- [Testo fornito]
Nessuna delle tre donne ha mai rischiato di perdere la vita, né sono emersi danni tali da prefigurare una condanna penale. E’ quando, in estrema sintesi, rivela la perizia disposta dal giudice per le indagini preliminari del Tribunale di Tempio, Alessandro Di Giacomo, nell’ambito dell’inchiesta che vede indagati il chirurgo plastico Raffaele Ceccarino e il direttore della clinica Michelangelo di Olbia, Tomaso Mossa.
L’accertamento scientifico, che ha valore di incidente probatorio, firmato dal medico chirurgo, dott. Nicola Lenigno, specialista in Medicina Legale, dice che gli elementi d’accusa, sostanzialmente basati sulle testimonianze delle tre donne, non sono penalmente rilevanti. Il margine lasciato dalla circostanziata perizia, in uno solo dei tre casi, evidenzia un risultato “non soddisfacente” e, in quanto tale, potrebbe configurarsi al massimo un risarcimento in sede civile. Sarà il giudice a stabilirlo.
In ogni caso si tratta di un elemento che segna un evidente vantaggio per gli avvocati della difesa, Gian Paolo Murrighile e Domenico Putzolu, al punto che, nei prossimi giorni, chiederanno la definitiva archiviazione del fascicolo.
Come si ricorderà, il clamore mediatico intorno ai presunti casi di tre donne che ritenevano di essere state deturpate da interventi di chirurgia plastica (al seno e all’addome) effettuati nella clinica Michelangelo di Olbia ad opera del dott. Ceccarino, era stato amplificato a livello nazionale da trasmissioni televisive come “Mi manda Rai 3” e “La vita in diretta”.

- [Record del dataset]
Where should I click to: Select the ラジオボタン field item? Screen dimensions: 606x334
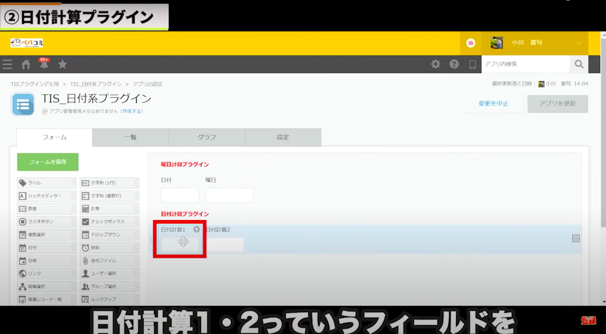pyautogui.click(x=43, y=221)
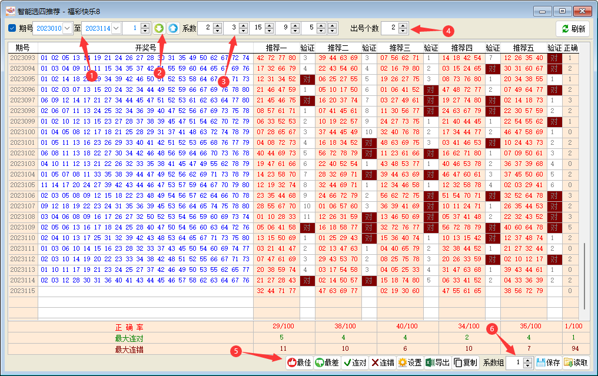Image resolution: width=598 pixels, height=376 pixels.
Task: Expand the start period 2023010 dropdown
Action: 67,28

- [Consegna dell'esercizio] Nel testo fornito, quale medico firma la perizia con valore di incidente probatorio e qual è la sua specializzazione?

- [Risposta al compito] La firma il medico chirurgo Nicola Lenigno, specialista in Medicina Legale.